フィリピン航空、EUに就航可能に-ロンドン、パリなど再開に意欲

  • 2013年7月16日

 欧州委員会(EC)は7月10日、フィリピン航空(PR)の欧州乗り入れを許可した。同日付でEU域内への乗り入れ禁止航空会社のリスト(EU航空安全性リスト)を更新。ECでは2010年以来、安全管理体制などの不備を理由にフィリピンの航空会社の欧州への就航を禁止していたが、今回安全性が改善されたとしてPRをリストから除外。他のフィリピンの航空会社については引き続き乗り入れを禁止している。

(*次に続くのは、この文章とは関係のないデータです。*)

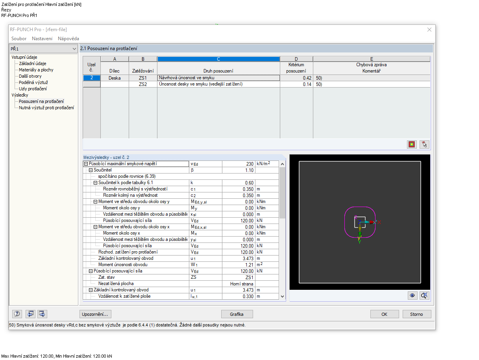
Task: Go to previous table arrow icon
Action: pyautogui.click(x=30, y=314)
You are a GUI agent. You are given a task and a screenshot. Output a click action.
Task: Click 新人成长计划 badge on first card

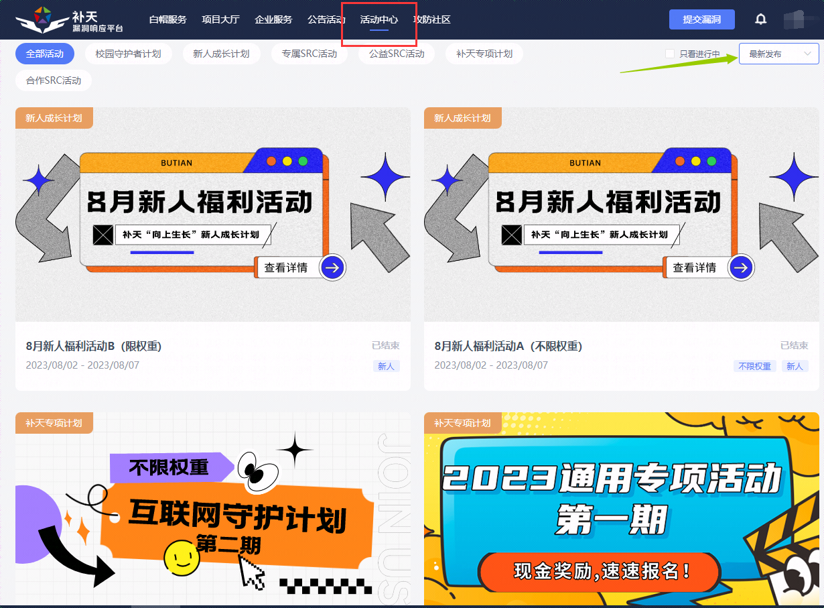pyautogui.click(x=54, y=118)
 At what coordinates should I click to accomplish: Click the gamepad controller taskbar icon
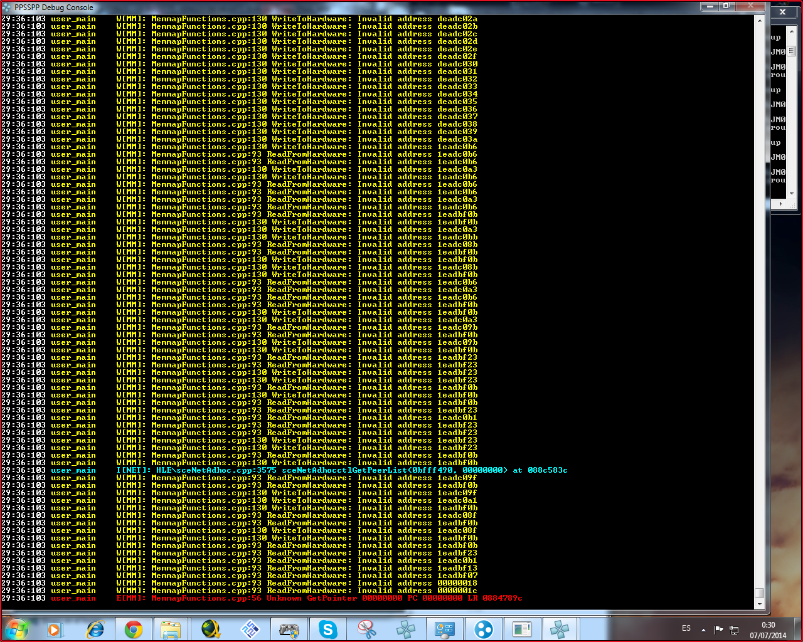coord(289,629)
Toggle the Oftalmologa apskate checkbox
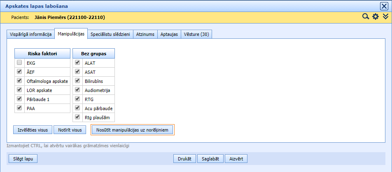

 PRプレジデント&COOのラモン・アン氏はこれを受けて「PRが安全な航空会社だと評価された証拠」と喜びのコメントを発表し、欧州方面へのネットワーク拡大に意欲を示した。以前就航していたロンドンやパリ、フランクフルト、アムステルダム、ローマ、マドリッドといった欧州の主要都市への運航を再開したい考えだ。

 フィリピンについては、今年3月に国際民間航空機関(ICAO)が「重要な安全性の懸念(SSC)」の認定を解除したところで、ECはこれに続いた形。しかし、米国と日本はフィリピンの航空会社に対する路線拡充の制限を継続しており、同国の航空会社は既存路線・便数の維持は可能だが、未就航の航空会社による就航や新路線の開設、増便、臨時便、チャーター便運航は認められていない。

 フィリピン政府観光省(DOT)東京支局の横山泰彦氏は「後は日本とアメリカの対応。アメリカ(の規制)が解ければ、日本もそれにならうのではないか」とし、「アメリカも時間の問題なのでは」と期待を示した。

 PRも、日本の制限撤廃に期待を寄せる。国土交通省航空局には制限の撤廃と成田/セブ線の増便や機材のアップグレードなどを要望しているという。路線拡充が制限される以前に実施していた、地方発のセブチャーターも実施したい考え。農閑期にあたる冬季や年末年始、ゴールデンウィークなど、需要が高い時期におこないたいという。さらに、羽田線就航についても、2014年3月末の国際線発着枠増加に伴い就航したいとした。